What is being asked
Find the word "thumbnail" in the records below. List each line containing it.

(Stored records)
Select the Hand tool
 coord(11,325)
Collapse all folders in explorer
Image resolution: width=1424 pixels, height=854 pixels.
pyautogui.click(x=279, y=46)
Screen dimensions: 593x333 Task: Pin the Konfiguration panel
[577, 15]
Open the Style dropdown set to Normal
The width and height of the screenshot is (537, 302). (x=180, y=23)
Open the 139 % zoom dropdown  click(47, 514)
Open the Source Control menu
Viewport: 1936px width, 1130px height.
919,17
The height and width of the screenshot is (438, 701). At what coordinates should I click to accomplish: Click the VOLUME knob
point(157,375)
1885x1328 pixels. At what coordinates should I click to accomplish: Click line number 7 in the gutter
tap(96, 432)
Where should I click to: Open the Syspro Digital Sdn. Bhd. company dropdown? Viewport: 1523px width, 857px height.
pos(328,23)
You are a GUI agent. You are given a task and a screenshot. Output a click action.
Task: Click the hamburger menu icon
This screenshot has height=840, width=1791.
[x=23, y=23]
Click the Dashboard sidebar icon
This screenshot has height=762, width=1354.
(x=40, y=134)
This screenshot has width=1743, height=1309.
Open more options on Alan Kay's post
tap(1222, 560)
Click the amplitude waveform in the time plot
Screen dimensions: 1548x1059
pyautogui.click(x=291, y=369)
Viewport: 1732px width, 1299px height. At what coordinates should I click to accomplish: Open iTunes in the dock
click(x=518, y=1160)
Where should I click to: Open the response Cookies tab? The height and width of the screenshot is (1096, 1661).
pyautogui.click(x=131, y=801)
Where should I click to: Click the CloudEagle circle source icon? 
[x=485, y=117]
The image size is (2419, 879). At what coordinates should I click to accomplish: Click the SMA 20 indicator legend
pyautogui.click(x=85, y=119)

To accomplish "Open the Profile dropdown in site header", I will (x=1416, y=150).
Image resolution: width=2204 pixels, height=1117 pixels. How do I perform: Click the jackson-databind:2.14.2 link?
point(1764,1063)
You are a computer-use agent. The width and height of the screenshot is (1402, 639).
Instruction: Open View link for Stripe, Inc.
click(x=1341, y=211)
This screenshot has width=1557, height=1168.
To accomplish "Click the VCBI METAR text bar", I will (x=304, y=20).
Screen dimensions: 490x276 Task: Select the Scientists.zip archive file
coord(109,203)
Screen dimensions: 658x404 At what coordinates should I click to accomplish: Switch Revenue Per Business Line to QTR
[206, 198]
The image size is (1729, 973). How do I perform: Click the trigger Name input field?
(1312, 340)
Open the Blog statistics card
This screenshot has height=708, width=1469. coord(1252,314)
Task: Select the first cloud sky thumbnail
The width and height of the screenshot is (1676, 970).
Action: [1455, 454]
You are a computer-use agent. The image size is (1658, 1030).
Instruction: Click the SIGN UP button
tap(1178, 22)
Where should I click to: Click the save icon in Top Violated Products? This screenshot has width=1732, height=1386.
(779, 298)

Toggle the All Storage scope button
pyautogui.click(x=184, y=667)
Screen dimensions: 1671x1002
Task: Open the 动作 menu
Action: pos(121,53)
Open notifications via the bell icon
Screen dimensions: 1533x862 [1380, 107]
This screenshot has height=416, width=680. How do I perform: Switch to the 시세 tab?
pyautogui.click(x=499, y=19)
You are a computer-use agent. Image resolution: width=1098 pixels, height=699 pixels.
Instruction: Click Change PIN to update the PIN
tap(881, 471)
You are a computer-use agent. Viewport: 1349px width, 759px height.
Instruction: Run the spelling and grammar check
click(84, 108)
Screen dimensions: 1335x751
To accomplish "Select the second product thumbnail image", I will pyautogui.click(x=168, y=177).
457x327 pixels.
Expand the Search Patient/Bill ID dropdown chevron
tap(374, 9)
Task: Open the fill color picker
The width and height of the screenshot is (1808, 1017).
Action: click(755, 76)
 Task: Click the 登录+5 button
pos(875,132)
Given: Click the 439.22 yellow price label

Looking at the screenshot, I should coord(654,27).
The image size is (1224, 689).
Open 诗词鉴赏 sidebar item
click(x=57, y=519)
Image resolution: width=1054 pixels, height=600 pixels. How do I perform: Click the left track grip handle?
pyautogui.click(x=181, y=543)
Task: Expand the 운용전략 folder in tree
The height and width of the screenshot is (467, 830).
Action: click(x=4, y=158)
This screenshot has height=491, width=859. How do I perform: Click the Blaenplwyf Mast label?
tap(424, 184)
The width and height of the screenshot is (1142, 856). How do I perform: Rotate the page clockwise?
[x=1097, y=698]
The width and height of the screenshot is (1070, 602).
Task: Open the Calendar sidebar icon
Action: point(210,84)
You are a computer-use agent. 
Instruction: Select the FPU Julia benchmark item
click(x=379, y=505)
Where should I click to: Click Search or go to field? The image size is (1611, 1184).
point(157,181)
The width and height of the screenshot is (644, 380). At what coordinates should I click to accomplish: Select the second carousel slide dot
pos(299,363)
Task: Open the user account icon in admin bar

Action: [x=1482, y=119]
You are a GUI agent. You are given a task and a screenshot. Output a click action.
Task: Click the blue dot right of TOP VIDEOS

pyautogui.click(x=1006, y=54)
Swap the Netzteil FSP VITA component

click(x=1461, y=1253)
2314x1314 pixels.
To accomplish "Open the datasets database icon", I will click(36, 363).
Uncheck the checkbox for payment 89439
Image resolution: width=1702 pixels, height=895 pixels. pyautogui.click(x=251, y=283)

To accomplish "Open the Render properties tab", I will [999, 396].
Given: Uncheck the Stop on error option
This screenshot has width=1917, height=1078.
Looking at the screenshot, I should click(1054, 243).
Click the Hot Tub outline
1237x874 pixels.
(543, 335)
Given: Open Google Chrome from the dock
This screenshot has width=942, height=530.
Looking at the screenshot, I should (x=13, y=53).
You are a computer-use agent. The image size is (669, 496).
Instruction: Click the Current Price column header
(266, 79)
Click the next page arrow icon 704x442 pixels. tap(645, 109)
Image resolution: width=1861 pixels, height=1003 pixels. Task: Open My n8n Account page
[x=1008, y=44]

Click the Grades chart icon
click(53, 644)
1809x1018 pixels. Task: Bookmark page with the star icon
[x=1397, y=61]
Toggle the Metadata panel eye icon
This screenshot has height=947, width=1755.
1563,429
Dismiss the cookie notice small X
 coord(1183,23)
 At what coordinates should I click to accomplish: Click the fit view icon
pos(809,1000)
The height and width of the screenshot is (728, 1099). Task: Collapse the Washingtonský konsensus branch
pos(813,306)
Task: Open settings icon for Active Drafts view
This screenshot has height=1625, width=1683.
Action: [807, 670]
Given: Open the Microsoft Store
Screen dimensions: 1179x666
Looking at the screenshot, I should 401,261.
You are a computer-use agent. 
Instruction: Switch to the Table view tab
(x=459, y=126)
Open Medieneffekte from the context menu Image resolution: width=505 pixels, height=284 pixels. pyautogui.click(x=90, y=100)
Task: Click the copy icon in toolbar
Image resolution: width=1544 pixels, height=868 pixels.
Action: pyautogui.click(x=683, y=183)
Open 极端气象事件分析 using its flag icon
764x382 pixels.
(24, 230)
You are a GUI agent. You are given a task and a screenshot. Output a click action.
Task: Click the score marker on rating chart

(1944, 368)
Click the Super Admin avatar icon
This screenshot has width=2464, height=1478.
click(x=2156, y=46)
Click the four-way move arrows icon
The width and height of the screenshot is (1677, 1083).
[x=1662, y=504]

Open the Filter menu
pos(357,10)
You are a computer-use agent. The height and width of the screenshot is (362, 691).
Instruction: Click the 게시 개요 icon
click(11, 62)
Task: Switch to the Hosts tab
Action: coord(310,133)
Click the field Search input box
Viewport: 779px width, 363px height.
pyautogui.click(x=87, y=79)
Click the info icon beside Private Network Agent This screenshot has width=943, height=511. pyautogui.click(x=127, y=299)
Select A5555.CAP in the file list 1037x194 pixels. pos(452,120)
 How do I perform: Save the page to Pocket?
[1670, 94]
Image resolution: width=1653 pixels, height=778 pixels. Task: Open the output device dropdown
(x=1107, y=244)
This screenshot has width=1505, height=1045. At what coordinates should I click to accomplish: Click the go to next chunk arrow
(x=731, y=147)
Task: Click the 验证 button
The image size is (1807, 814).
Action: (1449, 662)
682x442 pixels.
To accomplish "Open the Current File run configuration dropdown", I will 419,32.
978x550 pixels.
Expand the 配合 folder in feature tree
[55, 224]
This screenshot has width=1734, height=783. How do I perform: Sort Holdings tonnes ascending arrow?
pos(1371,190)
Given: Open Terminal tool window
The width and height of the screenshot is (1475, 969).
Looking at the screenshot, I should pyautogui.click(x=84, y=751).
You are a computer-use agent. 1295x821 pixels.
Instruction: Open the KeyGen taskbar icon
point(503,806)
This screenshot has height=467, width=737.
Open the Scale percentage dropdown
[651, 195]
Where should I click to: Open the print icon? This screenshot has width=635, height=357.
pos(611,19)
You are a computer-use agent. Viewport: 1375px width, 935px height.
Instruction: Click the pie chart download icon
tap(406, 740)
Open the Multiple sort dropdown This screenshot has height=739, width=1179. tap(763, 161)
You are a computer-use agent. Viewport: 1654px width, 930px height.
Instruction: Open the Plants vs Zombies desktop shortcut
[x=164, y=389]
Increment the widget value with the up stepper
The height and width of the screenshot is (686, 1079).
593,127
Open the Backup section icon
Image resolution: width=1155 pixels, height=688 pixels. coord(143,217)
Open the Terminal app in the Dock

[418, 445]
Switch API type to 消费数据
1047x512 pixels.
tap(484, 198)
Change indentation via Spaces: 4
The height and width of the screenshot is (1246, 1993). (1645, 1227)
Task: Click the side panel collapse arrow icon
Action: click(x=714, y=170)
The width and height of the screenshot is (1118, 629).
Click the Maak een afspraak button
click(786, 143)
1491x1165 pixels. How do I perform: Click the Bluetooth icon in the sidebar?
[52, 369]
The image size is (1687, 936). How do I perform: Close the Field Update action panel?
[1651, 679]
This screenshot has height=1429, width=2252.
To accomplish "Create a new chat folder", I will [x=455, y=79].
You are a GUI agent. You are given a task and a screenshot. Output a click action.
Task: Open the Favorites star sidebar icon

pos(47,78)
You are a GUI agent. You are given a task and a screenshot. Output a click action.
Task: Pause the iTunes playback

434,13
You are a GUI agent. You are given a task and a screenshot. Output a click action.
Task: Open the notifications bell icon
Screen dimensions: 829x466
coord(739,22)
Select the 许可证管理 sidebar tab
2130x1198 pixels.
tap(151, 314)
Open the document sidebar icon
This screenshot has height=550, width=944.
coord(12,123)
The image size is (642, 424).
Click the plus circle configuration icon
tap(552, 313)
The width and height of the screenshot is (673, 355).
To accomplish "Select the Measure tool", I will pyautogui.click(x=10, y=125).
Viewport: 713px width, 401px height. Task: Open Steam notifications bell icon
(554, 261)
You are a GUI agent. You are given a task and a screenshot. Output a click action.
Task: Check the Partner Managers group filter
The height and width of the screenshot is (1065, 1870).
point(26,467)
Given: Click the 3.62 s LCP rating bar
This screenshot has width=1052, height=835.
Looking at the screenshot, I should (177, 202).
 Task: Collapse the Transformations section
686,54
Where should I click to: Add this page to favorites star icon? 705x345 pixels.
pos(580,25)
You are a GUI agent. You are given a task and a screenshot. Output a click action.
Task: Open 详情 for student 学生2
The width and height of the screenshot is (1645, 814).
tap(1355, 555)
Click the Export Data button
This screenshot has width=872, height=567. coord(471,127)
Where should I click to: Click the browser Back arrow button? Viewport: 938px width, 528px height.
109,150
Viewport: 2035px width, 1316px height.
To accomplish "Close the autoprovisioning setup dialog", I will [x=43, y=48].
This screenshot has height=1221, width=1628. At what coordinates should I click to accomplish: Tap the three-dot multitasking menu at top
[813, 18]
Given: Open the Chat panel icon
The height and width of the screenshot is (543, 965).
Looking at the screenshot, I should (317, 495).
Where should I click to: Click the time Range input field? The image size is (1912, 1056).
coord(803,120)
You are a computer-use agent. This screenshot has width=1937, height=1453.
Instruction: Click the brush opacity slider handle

Answer box
Task: Select the first cloud sky thumbnail
To accomplish "Select the second product thumbnail image", I will pyautogui.click(x=168, y=177).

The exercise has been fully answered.